A review by stevie_b
Tyrell by Coe Booth

3.0

Tyrell's father is in prison...again. Tyrell is doing his best to be the man of the family. At home he's working to keep his mother from completely falling apart, he has dropped out of school and is finding small ways to make a little money to keep them fed. All the while he is dreaming of the day when his girlfriend, Novisha, has finished high school and they can get married and move away together. When Tyrell and his family get placed in an especially rough hotel for a weekend Tyrell is forced to step up to make sure his family stays together. To do this, Tyrell has to come to terms with what risks he is willing to take.

Mature themes and language fill this realistic, and somewhat bleak, story. The writing style is casual and it was written in dialect.
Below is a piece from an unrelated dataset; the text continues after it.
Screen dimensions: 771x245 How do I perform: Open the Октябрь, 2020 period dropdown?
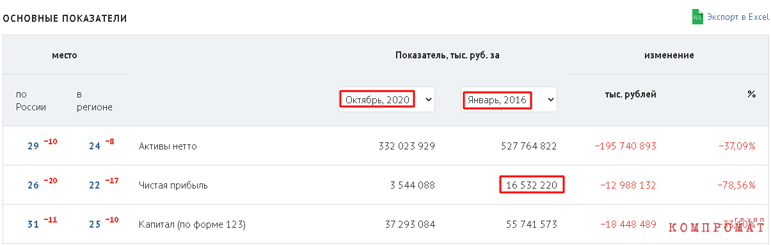(386, 99)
I really appreciate this book for being representative of poverty and the African American experience. I think it is important to illuminate to a younger audience how fighting to keep your family fed and in a house can get you entrenched in debt and in trouble with the law. This can either help to make an audience more empathetic to the struggles of their fellow man or allows less fortunate readers to see a comrade in Tyrell. Tyrell's character development was really well flushed out. His struggles with the difficulties of his relationship with both Novisha and Jasmine does help to illuminate him; but, in some ways, Novisha and Jasmine seem a little two dimensional.